Ещё после обеда из щелей на стену пробралась смена казаков. Матвей Чубатый привёл свой десяток. Валуй, оставшись сам, отправил товарищей вниз. На немой вопрос Борзяты ответил, что ненадолго. Скоро спустится. Он и собирался спуститься, но с новым обстрелом вдруг вспомнил, что пушкарям надо помогать, и каблуки его снова застучали по настилу вместе с сапогами свежего десятка. Он так и не сумел вырваться из ражного состояния боя. И лишь когда поутихло, старший Лукин вспомнил, что его давно ждут внизу.
В щели было темно и тесно. Высота на полсажени, в полный рост не встанешь. Ещё и подпорки через десяток локтей натыканы. Народ сотни вповалку валялся на соломе. Завидев Валуя, начали встревоженно подниматься:
— Чего там?
— Как турок, давит?
— Ты чего так долго-то?
Он не отвечал, чувствуя, как ломит всё тело от усталости.
— Поесть вон в котле, каша. — К нему пробирались две дежурные жёнки, устроившиеся с самого краю щели, у выхода. Тут же, обернутый дерюгой, закопан в солому котёл. Всё меньше остынет.
Лезть в глубину, к казакам, им было неловко. Не свои всё-таки мужья и милые. Из-за их спин выглянула тревожно Марфа. Увидев любимого, поползла спешно, опережая других баб.

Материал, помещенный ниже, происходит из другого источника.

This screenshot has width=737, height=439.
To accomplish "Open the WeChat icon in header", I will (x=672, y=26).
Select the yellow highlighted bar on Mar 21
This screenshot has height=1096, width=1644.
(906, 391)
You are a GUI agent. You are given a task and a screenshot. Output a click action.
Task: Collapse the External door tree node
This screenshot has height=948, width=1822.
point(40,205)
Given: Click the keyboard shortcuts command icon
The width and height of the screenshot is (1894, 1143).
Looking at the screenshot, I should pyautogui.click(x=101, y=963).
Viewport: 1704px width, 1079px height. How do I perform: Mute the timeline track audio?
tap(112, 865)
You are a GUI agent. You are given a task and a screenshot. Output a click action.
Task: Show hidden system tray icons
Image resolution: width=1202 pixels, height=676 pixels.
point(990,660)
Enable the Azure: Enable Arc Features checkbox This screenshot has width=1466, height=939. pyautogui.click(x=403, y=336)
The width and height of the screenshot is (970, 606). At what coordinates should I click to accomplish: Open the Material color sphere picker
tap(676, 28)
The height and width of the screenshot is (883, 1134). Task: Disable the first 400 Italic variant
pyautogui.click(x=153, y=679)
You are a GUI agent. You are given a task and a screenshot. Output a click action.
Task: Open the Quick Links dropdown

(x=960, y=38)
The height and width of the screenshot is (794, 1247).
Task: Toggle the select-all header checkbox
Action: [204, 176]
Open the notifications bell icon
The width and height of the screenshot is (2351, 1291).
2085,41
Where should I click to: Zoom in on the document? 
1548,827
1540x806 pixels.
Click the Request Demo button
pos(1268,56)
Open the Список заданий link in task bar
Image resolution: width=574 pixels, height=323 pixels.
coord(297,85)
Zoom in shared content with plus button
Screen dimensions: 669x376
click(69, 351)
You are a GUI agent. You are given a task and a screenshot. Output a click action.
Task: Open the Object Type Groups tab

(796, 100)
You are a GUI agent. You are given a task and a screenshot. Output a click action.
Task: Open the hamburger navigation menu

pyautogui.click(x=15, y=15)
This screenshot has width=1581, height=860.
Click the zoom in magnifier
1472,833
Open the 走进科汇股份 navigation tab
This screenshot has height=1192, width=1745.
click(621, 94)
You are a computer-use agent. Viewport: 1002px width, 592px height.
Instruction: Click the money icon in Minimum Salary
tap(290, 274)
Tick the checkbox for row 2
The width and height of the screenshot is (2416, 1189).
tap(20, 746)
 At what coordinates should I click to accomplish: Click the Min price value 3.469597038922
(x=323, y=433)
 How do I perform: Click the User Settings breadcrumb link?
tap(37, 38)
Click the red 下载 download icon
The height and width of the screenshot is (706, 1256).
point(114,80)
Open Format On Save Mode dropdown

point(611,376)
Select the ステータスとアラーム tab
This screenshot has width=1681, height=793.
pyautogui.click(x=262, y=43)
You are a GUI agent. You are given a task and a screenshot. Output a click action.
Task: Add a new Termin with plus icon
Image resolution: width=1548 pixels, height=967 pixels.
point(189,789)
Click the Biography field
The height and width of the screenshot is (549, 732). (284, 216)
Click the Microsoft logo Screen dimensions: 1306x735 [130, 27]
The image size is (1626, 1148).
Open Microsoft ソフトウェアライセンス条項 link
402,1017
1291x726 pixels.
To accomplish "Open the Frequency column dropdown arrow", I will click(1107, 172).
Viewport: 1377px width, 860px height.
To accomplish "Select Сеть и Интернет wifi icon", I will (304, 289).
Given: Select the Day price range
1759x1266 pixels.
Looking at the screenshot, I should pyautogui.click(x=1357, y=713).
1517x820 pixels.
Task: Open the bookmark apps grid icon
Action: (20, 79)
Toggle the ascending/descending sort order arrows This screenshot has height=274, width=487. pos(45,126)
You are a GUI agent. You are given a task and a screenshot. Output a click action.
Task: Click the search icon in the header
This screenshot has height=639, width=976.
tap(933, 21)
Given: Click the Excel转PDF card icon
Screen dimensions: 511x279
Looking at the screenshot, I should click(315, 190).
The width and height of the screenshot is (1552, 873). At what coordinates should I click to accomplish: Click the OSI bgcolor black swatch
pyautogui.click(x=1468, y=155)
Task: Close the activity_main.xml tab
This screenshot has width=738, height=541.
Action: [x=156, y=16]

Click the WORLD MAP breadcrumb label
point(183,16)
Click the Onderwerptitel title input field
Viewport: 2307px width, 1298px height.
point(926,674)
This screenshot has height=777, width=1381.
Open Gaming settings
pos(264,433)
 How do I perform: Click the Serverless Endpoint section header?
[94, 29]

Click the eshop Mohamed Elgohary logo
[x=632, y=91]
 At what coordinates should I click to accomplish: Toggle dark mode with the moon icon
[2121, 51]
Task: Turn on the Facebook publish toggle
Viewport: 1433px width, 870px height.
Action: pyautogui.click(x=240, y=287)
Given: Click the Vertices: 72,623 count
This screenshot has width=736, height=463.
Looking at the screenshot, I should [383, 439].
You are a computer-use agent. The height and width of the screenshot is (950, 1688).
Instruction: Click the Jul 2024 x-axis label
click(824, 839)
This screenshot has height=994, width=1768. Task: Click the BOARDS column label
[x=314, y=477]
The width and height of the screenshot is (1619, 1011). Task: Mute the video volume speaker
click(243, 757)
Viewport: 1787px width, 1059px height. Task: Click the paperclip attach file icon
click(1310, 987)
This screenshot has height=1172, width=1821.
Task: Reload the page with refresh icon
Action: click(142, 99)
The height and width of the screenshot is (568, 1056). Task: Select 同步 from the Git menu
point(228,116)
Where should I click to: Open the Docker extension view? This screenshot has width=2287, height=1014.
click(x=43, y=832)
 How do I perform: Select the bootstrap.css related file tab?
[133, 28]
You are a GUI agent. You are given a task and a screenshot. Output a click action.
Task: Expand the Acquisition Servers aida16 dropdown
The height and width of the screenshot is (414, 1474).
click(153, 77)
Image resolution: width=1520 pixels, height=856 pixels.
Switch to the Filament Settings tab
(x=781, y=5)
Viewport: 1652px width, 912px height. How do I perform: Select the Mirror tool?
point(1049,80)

Отыскав свободное место, тяжело опустился, привалившись спиной к столбу. Народ снова потянулся с расспросами. Собравшись с силами, он попробовал отвечать. Сухое горло не сразу смогло выдавить слова. Кто-то, догадавшись, протянул ему кружку с водой, и Валуй долго и с наслаждением пил. Наконец, почувствовав, что может говорить, повернулся к народу.
Пока Валуй коротко пересказывал то, что творилось наверху, Марфа накидала каши в миску с верхом. Красава лежала рядом с мужем, оглянувшись, внимательно оглядела брата. Не обнаружив свежей крови, незаметно облегчённо выдохнула.
Марфа, потеснив Борзяту, присела рядом с жующим Валуем, уже не таясь. Как жена. И пусть они всего пару раз целовались, оба знали, судьба их завязана в узелок навечно. Пока милый ел, она смотрела на него, молча подперев подбородок кулаком. Глаза девушки, светились в полумраке щели. Валуй ловил тепло, исходящее от неё. И отогревался, после служи смертельного боя. "Как же хорошо, когда любимая туточки", — думал он, и ложка застывала, не донесенная до рта.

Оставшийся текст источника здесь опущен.